それを見て、ボクはイライラが止まらなくなり、ユウリちゃんを抱えたまま、レヴォールさんへと近づきます。そして、その眼前にたって睨みつけます。
「なんだ?私に、手を出すつもりか?言っておくが、奴隷紋は無効化されていても、私の命が尽きれば、奴隷達は奴隷決壊をおこすぞ?無効化できるのは、命令だけだからな」
「本当ですか?ラメダさん」
ユウリちゃんに聞かれて、ラメダさんは困ったような笑顔で、頷いた。
「残念ながら、本当」
「そうですか……本当に、残念です」
ボクの腕に抱えられたままのユウリちゃんが、レヴォールさんを見る目は、殺気に満ちている。女の人を玩具扱いするレヴォールさんに対する怒りを、隠そうともしない。
ボクとしても、それに加えて、ユウリちゃんの頬を舐められた事が、一番頭に来ている。できれば、殺してしまいたい。でも、それはダメだ。

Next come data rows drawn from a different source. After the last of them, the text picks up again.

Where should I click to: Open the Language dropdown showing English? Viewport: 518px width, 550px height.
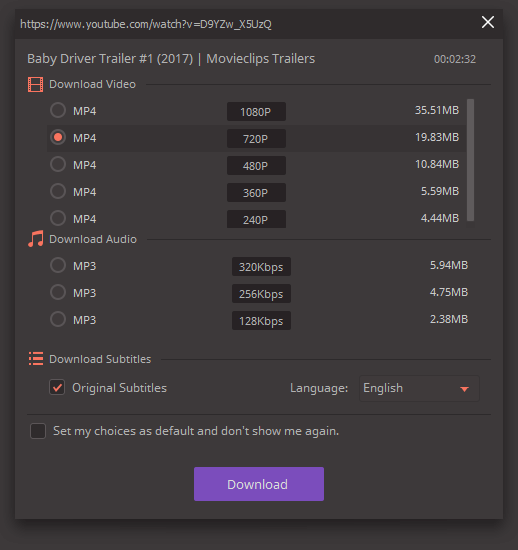(x=419, y=388)
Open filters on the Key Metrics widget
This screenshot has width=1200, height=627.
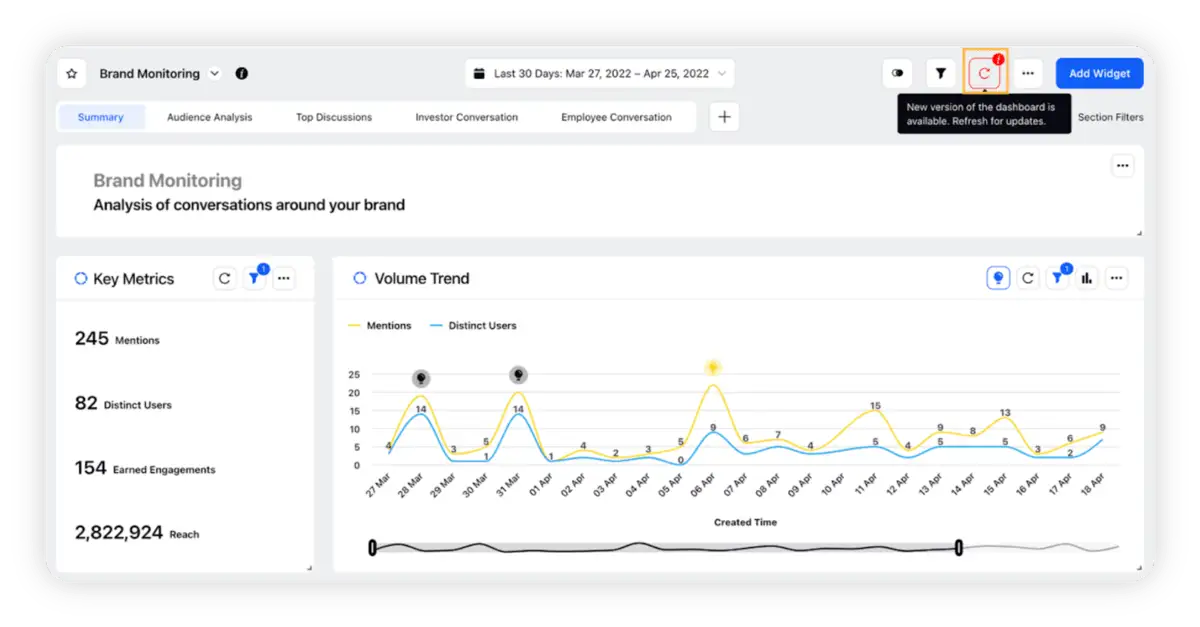(x=253, y=278)
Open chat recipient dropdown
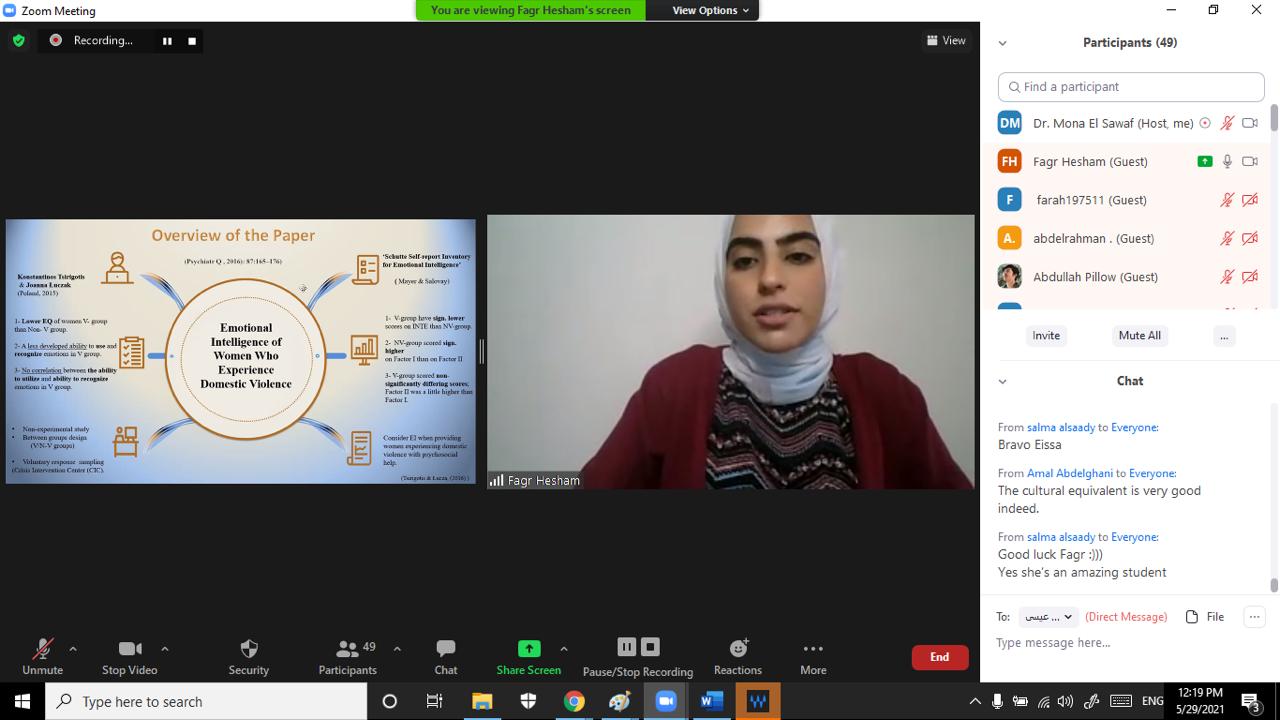This screenshot has width=1280, height=720. pyautogui.click(x=1048, y=617)

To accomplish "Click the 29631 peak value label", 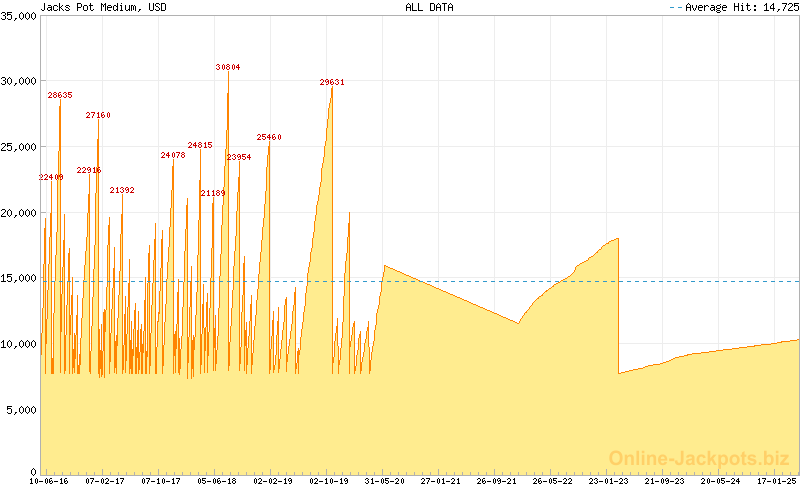I will [x=332, y=82].
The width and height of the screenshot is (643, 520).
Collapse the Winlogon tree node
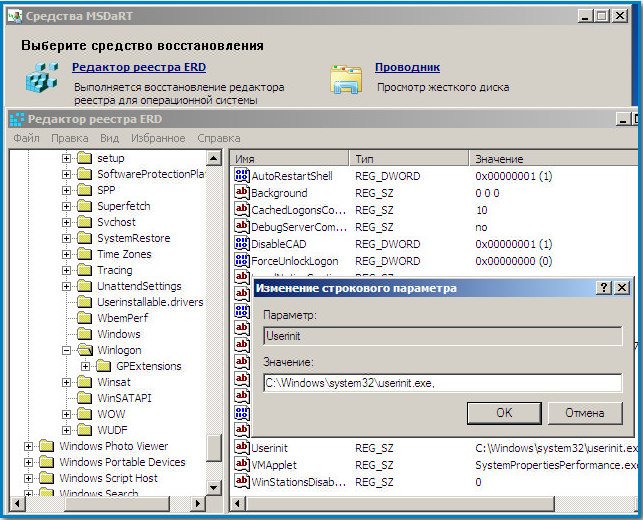(67, 351)

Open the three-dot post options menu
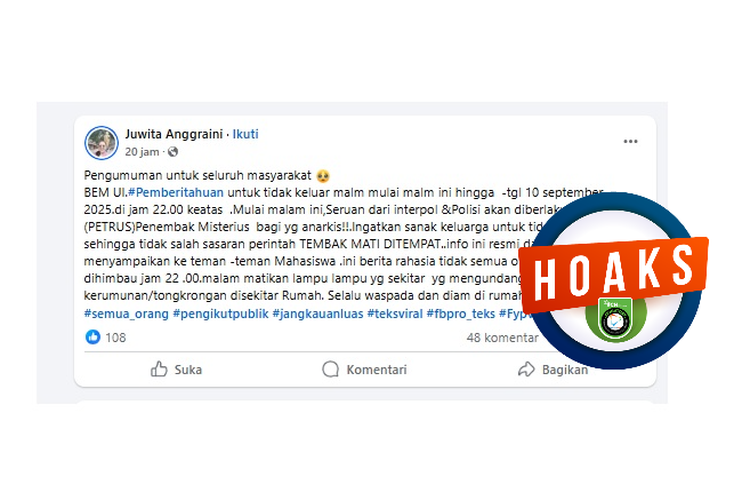630,141
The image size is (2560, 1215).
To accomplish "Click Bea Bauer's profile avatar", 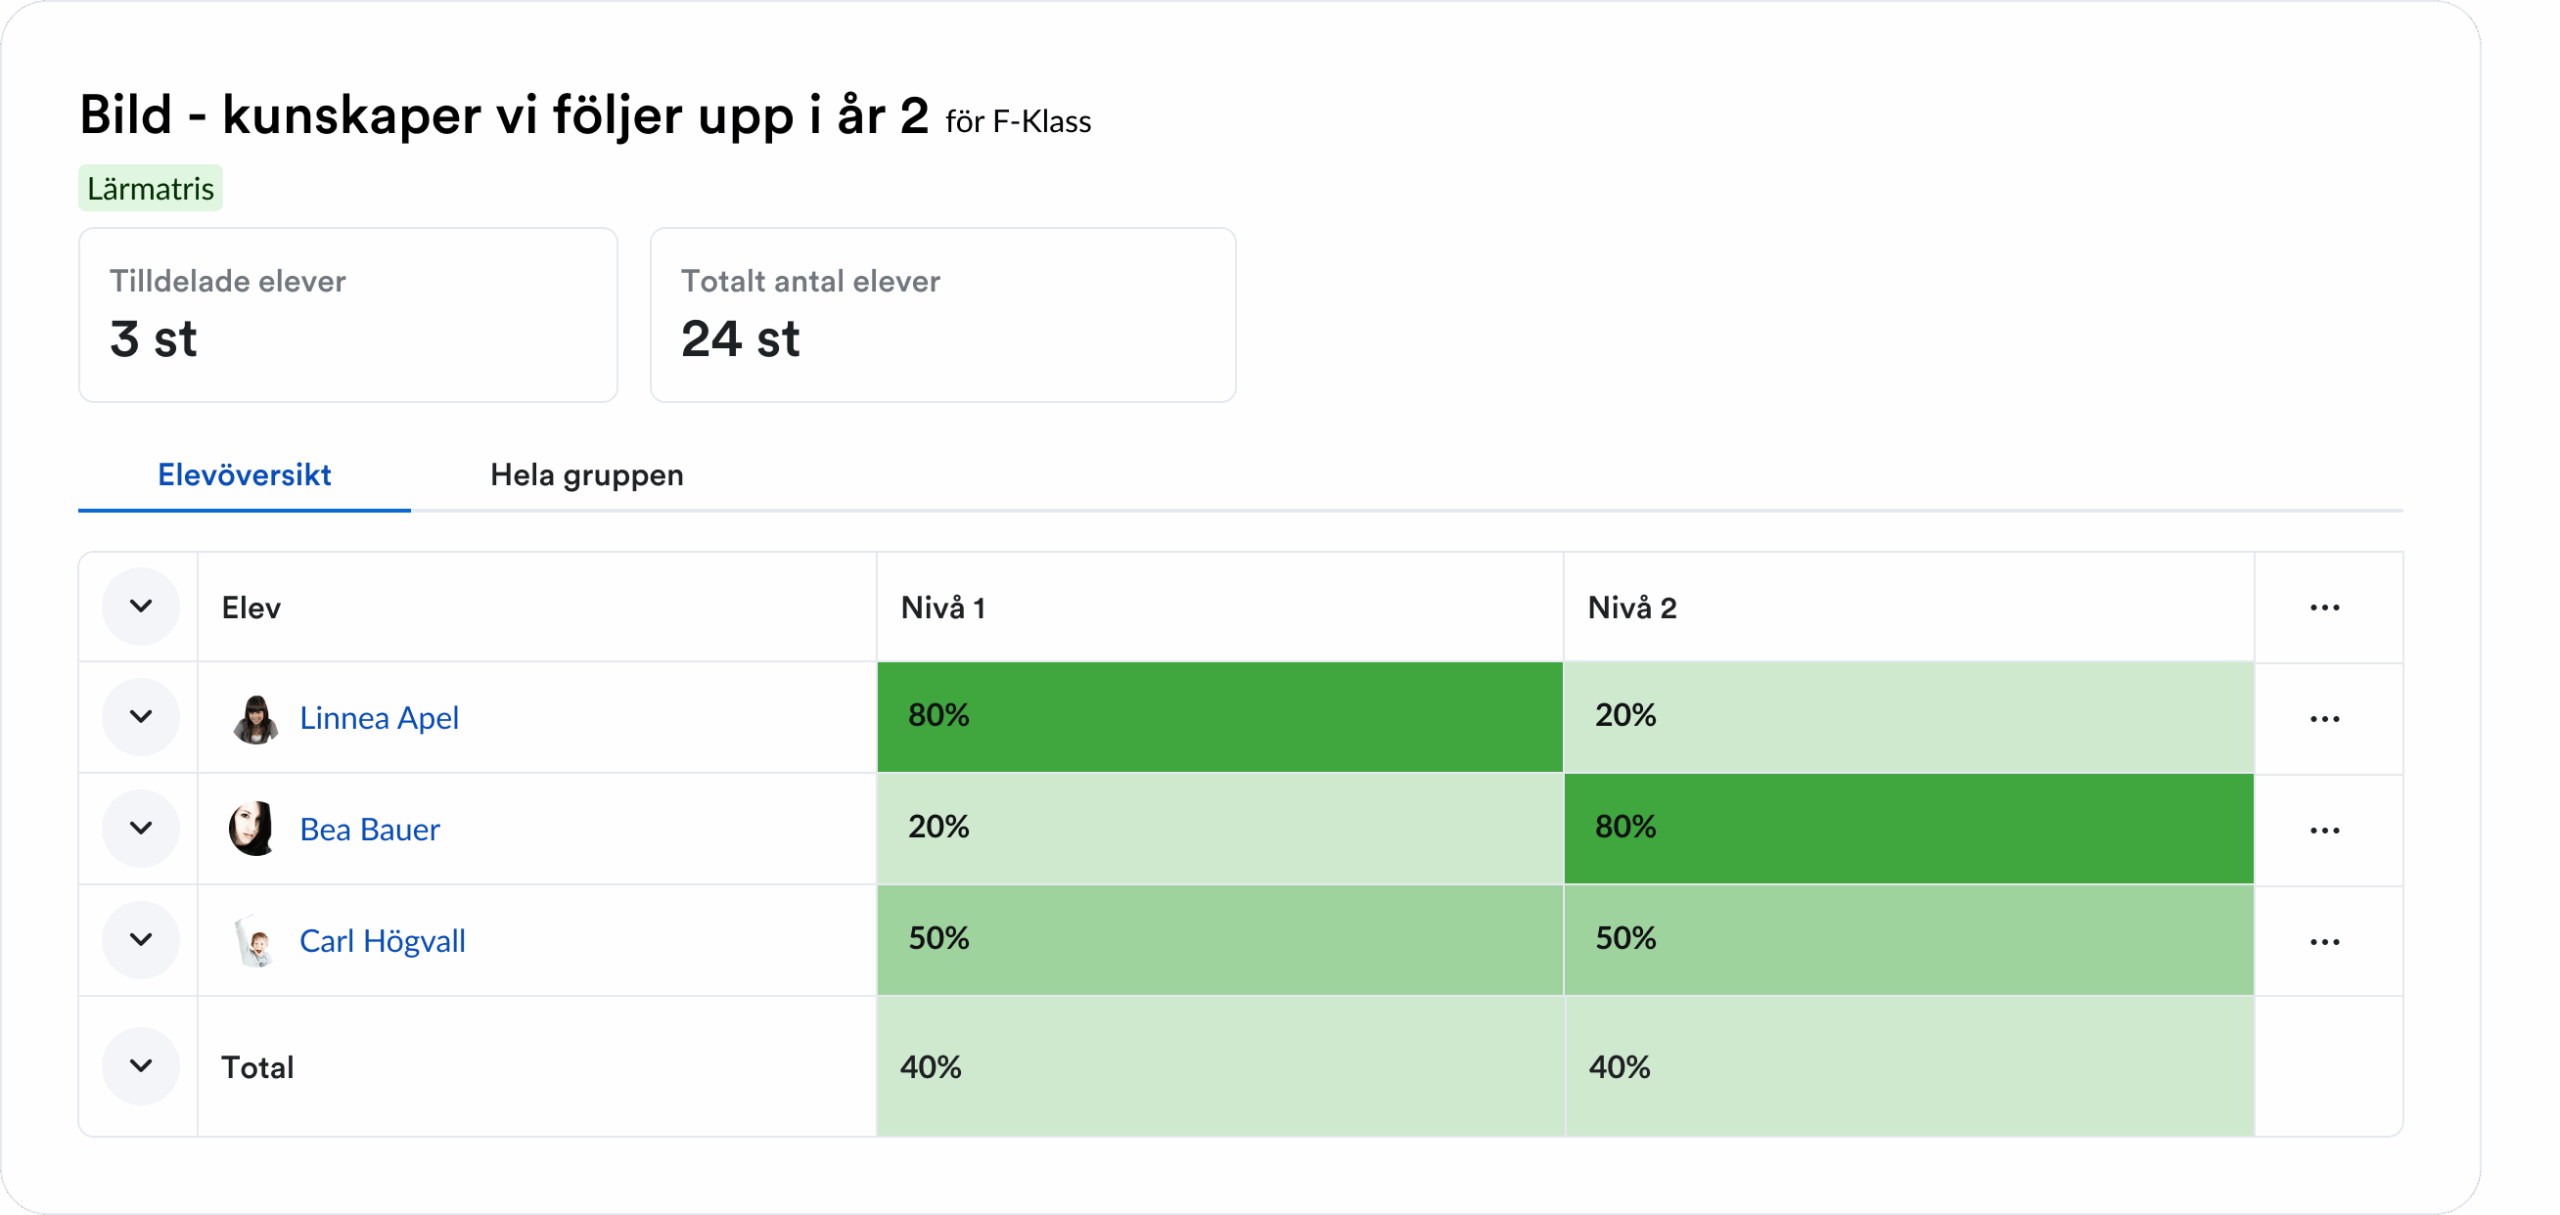I will pos(252,829).
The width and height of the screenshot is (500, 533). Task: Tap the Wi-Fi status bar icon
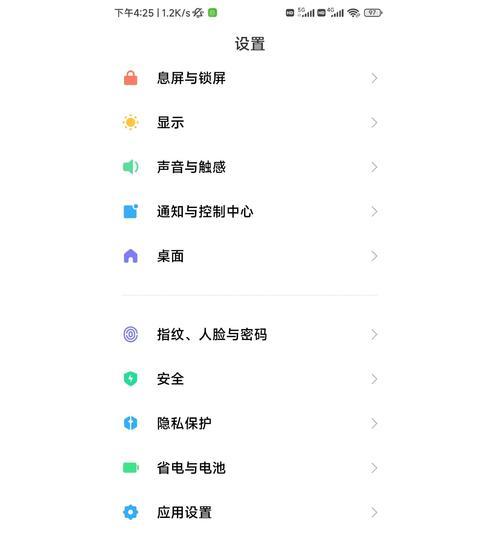(354, 13)
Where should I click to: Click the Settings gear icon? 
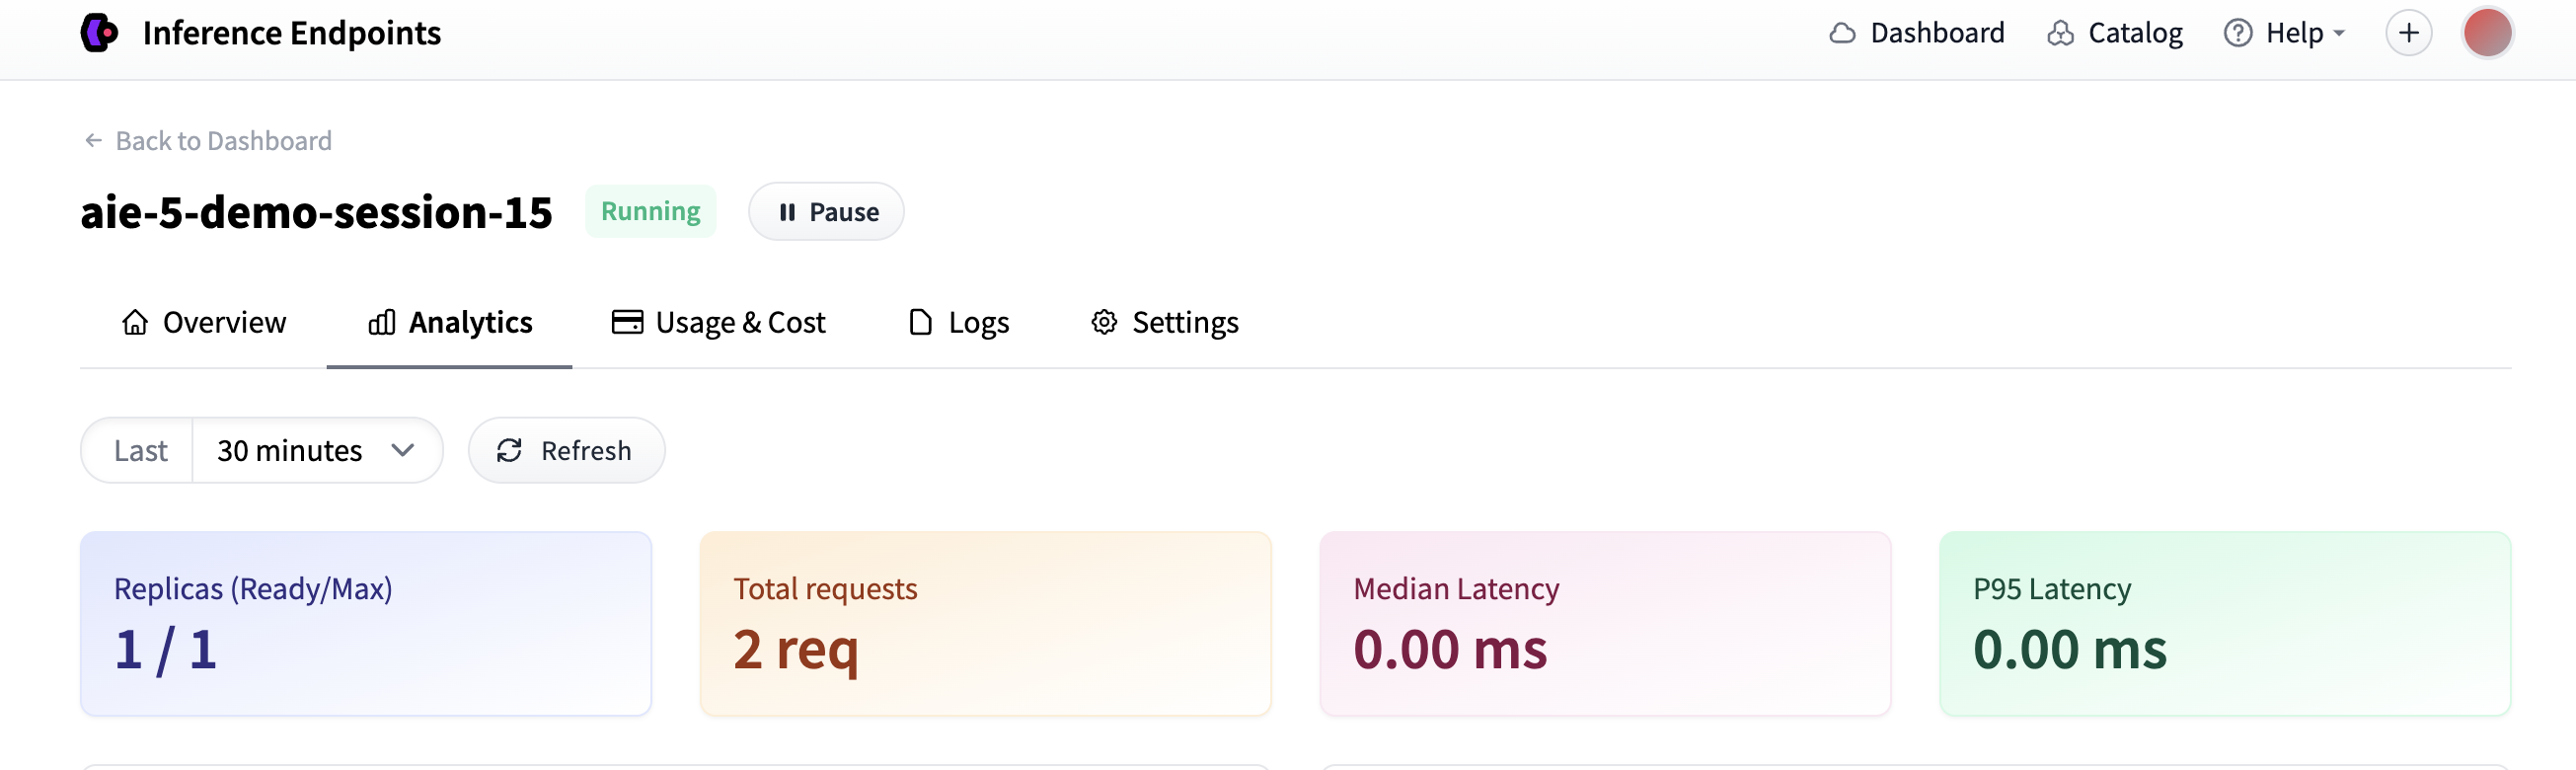[1103, 323]
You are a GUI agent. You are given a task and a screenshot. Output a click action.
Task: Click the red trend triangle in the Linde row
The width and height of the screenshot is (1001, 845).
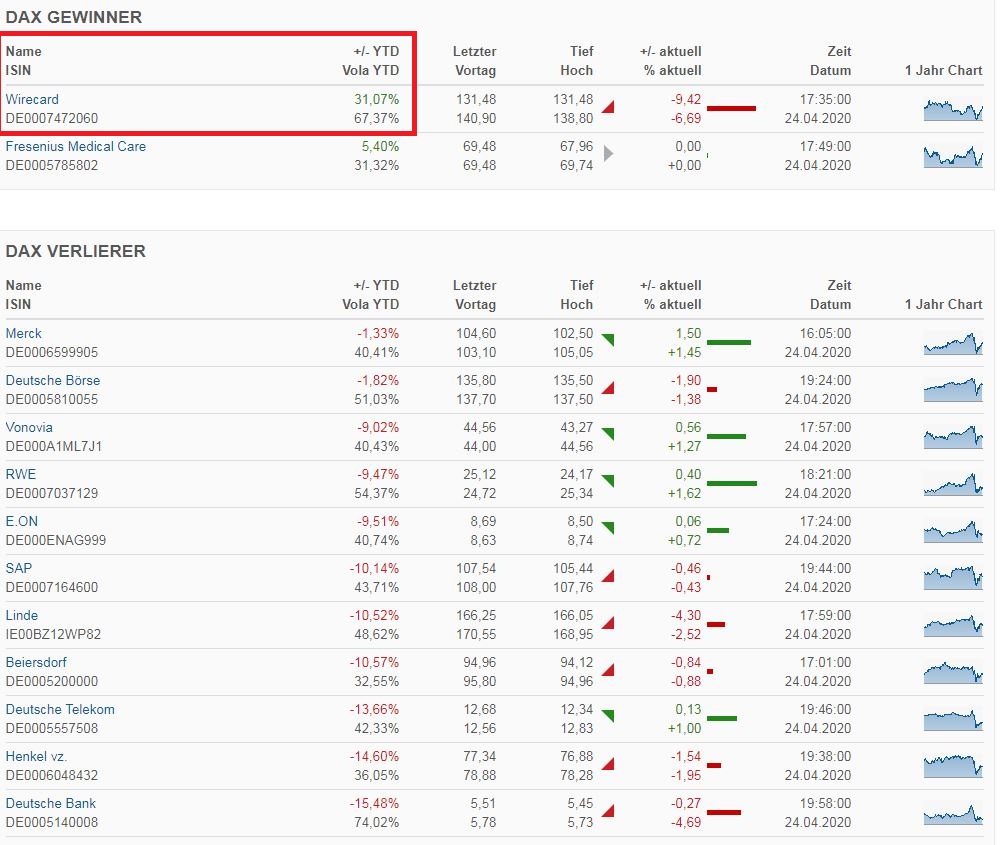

奴隷決壊がどうのじゃなくて、怒りに任せて人を殺めるのは、何か違う気がする。そんな事を、ユウリちゃんにはして欲しくないし、かといって、ボクがそれをするのも、ダメ。でも、レヴォールさんには、相応の罰を受けてもらう必要がある。
ボクは、レヴォールさんに向かい、拳を構えた。
「お、おい……聞いてたのか?私を殺せば、赤狼が奴隷決壊を起こすぞ。赤狼の家族が死ぬんだぞ。いいのか!?」
「……」
「や、やめ──」
壁によりかかる形で座っているので、レヴォールさんはちょっと低い。だから、ボクは掌を上側にした、ボディブローのような形で、パンチを放った。その拳はレヴォールさんの頭をかすめ、壁に激突。壁全体にヒビが入り、建物全体が揺れました。
「はっ、はっ……!」
震えるレヴォールさんですが、ボクの拳は当たっていません。たぶん、痛みもなかったはず。その代わり、前髪から頂上にかけて、髪の毛がなくなっています。まるで落ち武者のような、無様な姿です。
ちょっと前に、ヘイベスト旅団のギルドマスターである、レイさんに向かってそうしてしまったように、この人にも同じ姿になってもらいました。あちらは偶然だけどね。
「ぷっ。あはははは!なるほどね!レイ・ヘイベストにそうしたのも、ネモちゃんだったっていう訳か!納得だよ!」
それを見て、ラメダさんが大笑い。レイさんが同じような姿をしていたので、バレてしまったようだ。……まぁ、いっか。ラメダさんになら、バレてもボクが注目される事にはならないし。
一方で、レヴォールさんはよっぽど怖かったのか、白目をむいて気絶しました。